Prioritizing funding and perceivable performance over the actual effectiveness and validity of research jeopardizes the healthcare system on all levels. The competition for funding leads to the researchers’ temptation to break the scientific integrity of their works to present the results that would be most likely to ensure good publicity, reputation, and subsequent monetary support. Practical healthcare is similarly subject to the possibilities of broken scientific integrity as evidenced by the controversies of the recent COVID-19 pandemic. Addressing the issue on the systemic level by changing the paper value assessment paradigm is essential to ensure the continuing preserving of scientific integrity in healthcare research.

References

Edwards, M. A., & Roy, S. (2017). Academic research in the 21st century: Maintaining scientific integrity in a climate of perverse incentives and hypercompetition. Environmental Engineering Science, 34(1), 51–61. Web.

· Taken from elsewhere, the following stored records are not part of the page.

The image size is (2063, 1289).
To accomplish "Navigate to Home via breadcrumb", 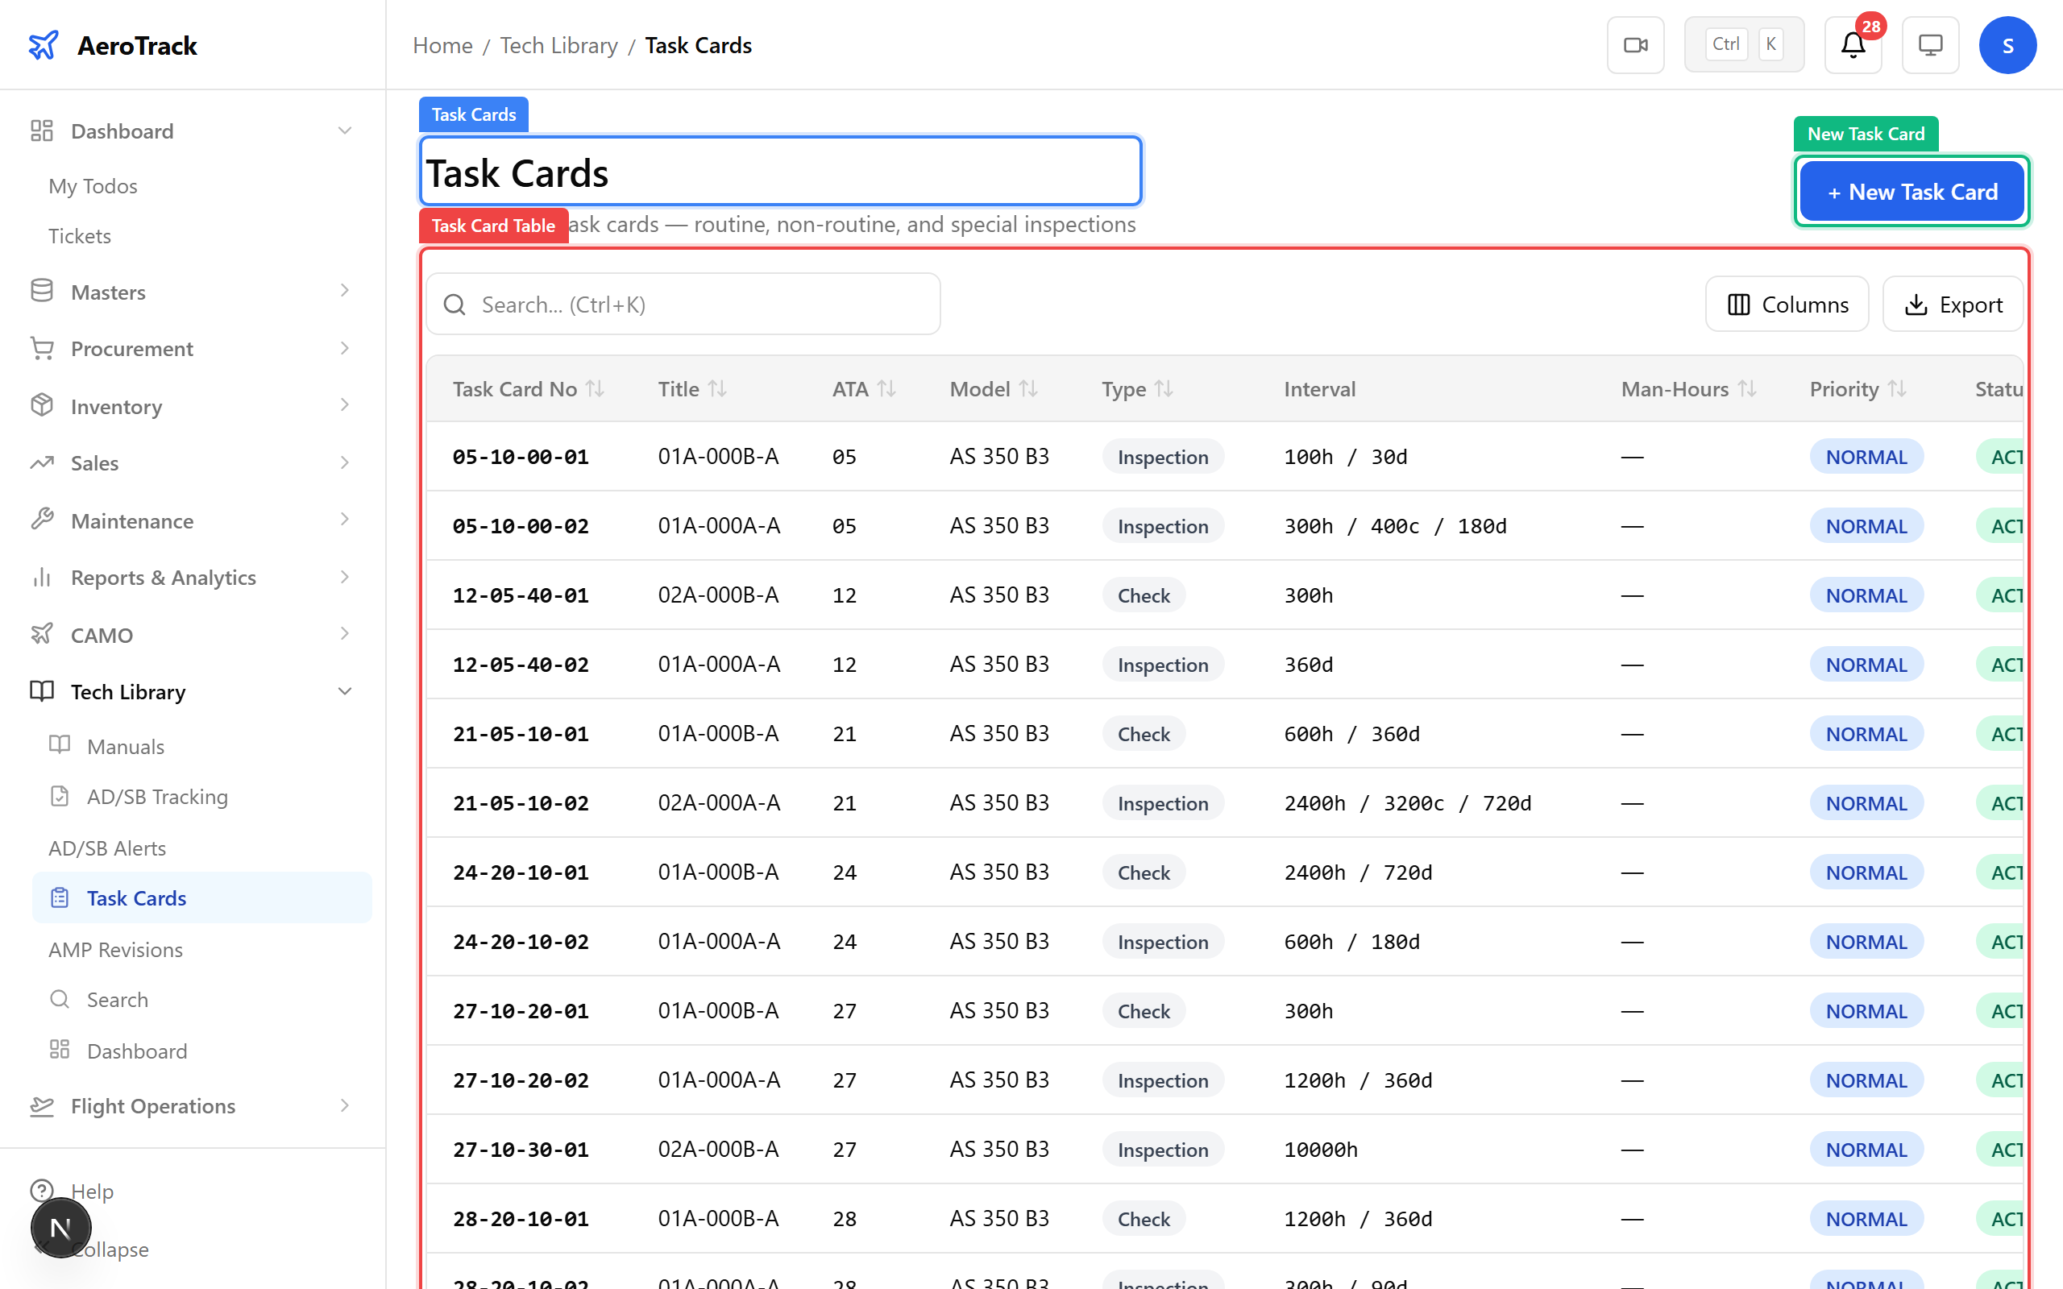I will click(x=442, y=45).
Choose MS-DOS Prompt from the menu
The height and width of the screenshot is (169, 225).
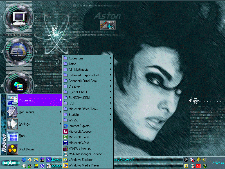pos(80,148)
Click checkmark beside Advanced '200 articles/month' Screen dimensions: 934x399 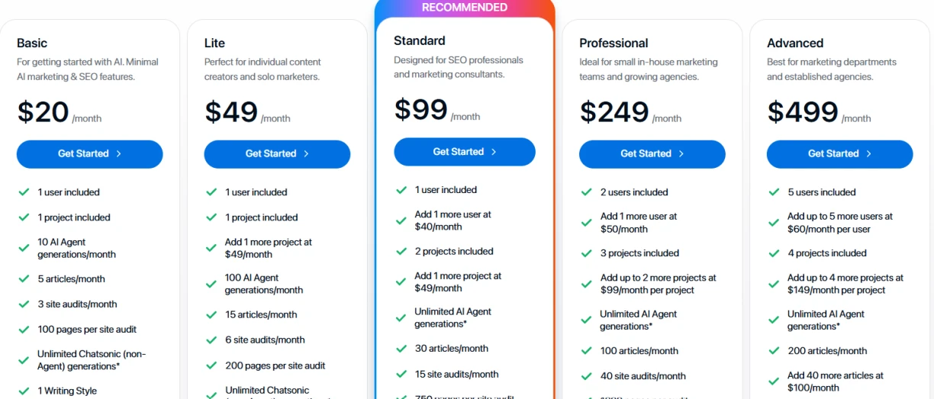774,351
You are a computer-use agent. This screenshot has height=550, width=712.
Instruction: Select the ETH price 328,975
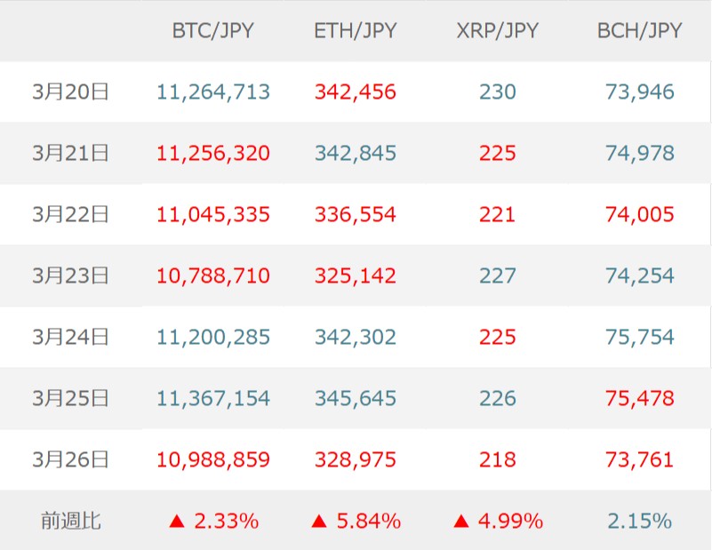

Fanelli, D., Costas, R., & Ioannidis, J. P. A. (2017). Meta-assessment of bias in science. Proceedings of the National Academy of Sciences, 114(14), 3714–3719. Web.

Moher, D., Bouter, L., Kleinert, S., Glasziou, P., Sham, M. H., Barbour, V., Coriat, A.-M., Foeger, N., & Dirnagl, U. (2020). The Hong Kong Principles for assessing researchers: Fostering research integrity. PLOS Biology, 18(7). Web.

National Academy of Sciences (2017). Fostering integrity in research. The National Academies Press. Web.

Reardon, S. (2021). Flawed preprint highlights challenges of COVID drug studies. Nature, 596, 173–174. Web.

Trogen, B., Oshinsky, D., & Caplan, A. (2020). Adverse Consequences of Rushing a SARS-CoV-2 Vaccine. JAMA, 323(24), 2460–2461. Web.